Environmental protection and economic growth are not
incompatible....
....EPA IS EVOLVING AS AN INSTITUTION grappling
with today's challenges, but the EPA created by
Reorganization Plan Number 3 in 1970 is positioned now to
function as more than a regulatory agency.... An
environment Department must work closely with both its
Cabinet counterparts and with its State, Local, Tribal, and
other government partners, and remain responsive to the
individual citizen. We must rely carefully on sound
science and research to better understand environmental
issues such as biodiversity, global climate change,
environmental equity, risk, and persistent toxic chemicals,
and to better develop policy and solutions. An environment
Department must be a model environmental steward, both
domestically and internationally. The Department must also
serve as a model for responsible fiscal practices and
responsive accountable management. Financial integrity and
sound contract management are critical to fulfilling our
environmental mission and to safeguarding the taxpayer's
dollar.
ENVIRONMENTAL PROTECTION IS NOT A MERE
FOOTNOTE, but encompasses all of the Earth's resources
and human activity....It shapes our daily thinking, strategies,
and budgets in every conceivable issue area. We are
moving beyond thinking of environmental protection as a
luxury or as a hindrance to economic growth. The growth
of our economy depends on the availability of a clean, safe
environment and the long-term availability of natural
resources. We can best join the need for balancing growth
and the environment by unleashing American ingenuity
and creativity to revive our economy and create a new
generation of environmental technology....
....BOTH OUR NATIONAL ENVIRONMENTAL ETHIC
AND THE NATURE OF THE ECOSYSTEM ITSELF tell us
that the President's Cabinet currently is incomplete. In
today's world a successful strategy for any public policy
issue requires a holistic perspective that crosses traditional
Department boundaries. There is virtually no such thing as
a policy or problem that does not have environmental
aspects or that is simply "environmental." A sound
approach to the environment is essential to the success and
sustainability of our Nation's economic, social, and trade
policies....It is not enough that environmental considerations
be part of Cabinet discussions: the environment must be
there in its own right as an equal priority and member.
OUR EXPERIENCE OVER THE LAST FEW WEEKS in
fashioning the President's economic plan is illustrative of the,^
role that environmental considerations should play in our
Federal decisionmaking process. As the numerous options
for energy taxes were explored, environmental concerns and
impacts were analyzed in a matrix alongside energy,
economic, social, and trade considerations.

-- DATASET EXTRACT --

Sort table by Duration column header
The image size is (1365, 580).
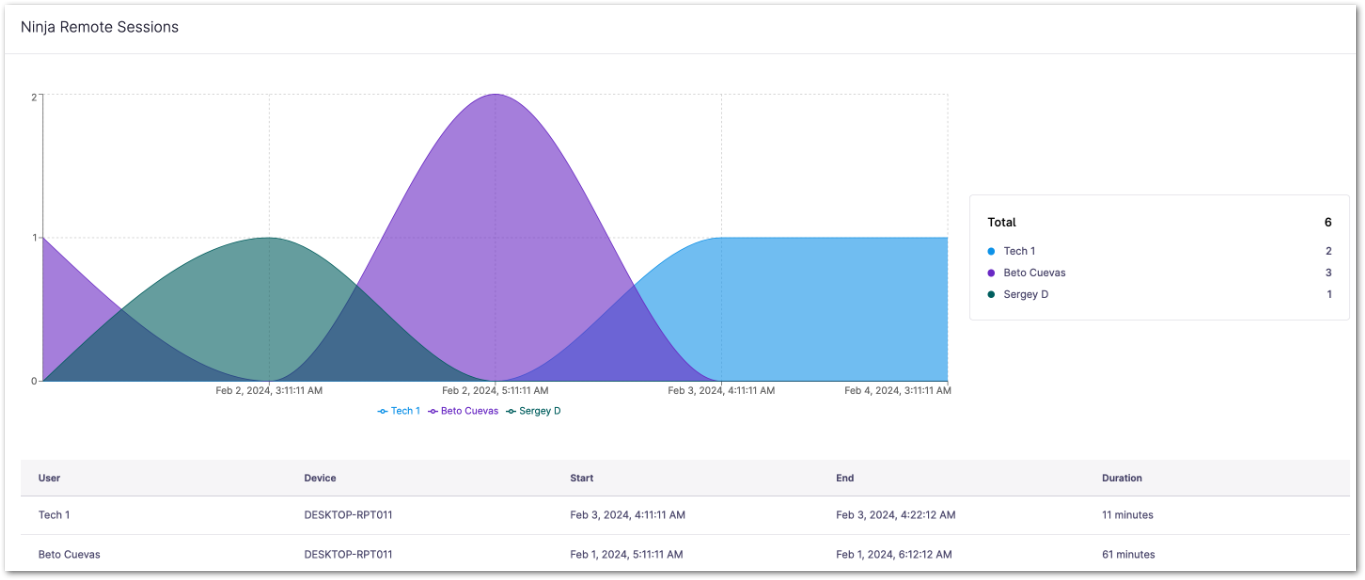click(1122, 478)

---

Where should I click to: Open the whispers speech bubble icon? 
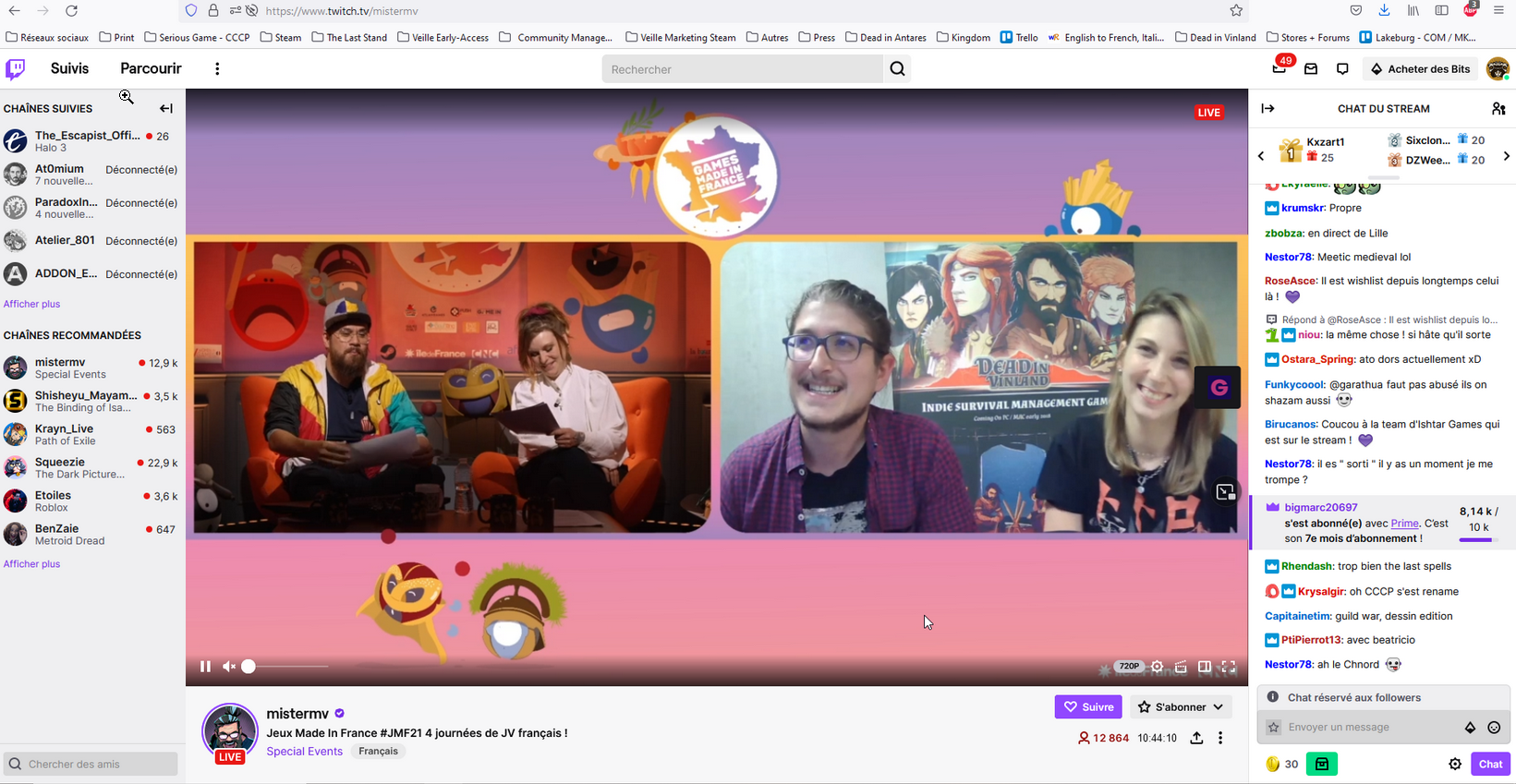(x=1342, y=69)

-- EXPLORE THE MATERIAL --
1 – The excerpt on environmental protection names several environmental issues that sound science and research should help us better understand. List every one of them.
2 – Carry the excerpt on environmental protection forward, starting after its final sentence about the energy tax options.

-- ANSWERS BY ITEM --
1 – biodiversity, global climate change, environmental equity, risk, persistent toxic chemicals

2 –
....CURRENTLY, EPA SITS IN THE CABINET ROOM AT
THE PRESIDENT'S INVITATION, but President Clinton
agrees that we should validate its presence as a statutory
matter, regardless of who sits in the White House Oval
Office. It is time for a permanent chair at the table,
institutionalizing the environment as a critical ingredient in
the mix of any Federal decisionmaking.
....IN ADDITION TO OUR CHILDREN, students of
democracy everywhere in the world should comprehend
that an environment Department is key to America's
identity. The United States should join the majority of our
major partners who count an environment minister as an
equal among the top government tier. Not to do so sends
the wrong message about our government's priorities here
at home; it also prevents us from asserting the kind of
leadership that the rest of the world is looking to us to
provide on environmental problems affecting the entire
planet.
IN CONCLUSION, I ASSURE YOU that I believe the
creation of an environment Cabinet Department means more
than a new chair. Joining the Cabinet ensures direct access
to the President, and, consequently, a voice on behalf of
citizens concerned about the environment their children
will inherit and industry seeking to mesh environmental and
business concerns....
....FINALLY, CREATION OF AN ENVIRONMENT
DEPARTMENT signals at home and abroad the highest
commitment of the United States to environmental
stewardship....S.171 is consistent with President Clinton's
three-part environmental framework: ELEVATION OF
EPA TO A CABINET DEPARTMENT; ELIMINATION OF
THE COUNCIL ON ENVIRONMENTAL QUALITY AND
REASSIGNMENT OF ITS FUNCTIONS; AND
CREATION OF AN OFFICE OF ENVIRONMENTAL
POLICY IN THE WHITE HOUSE.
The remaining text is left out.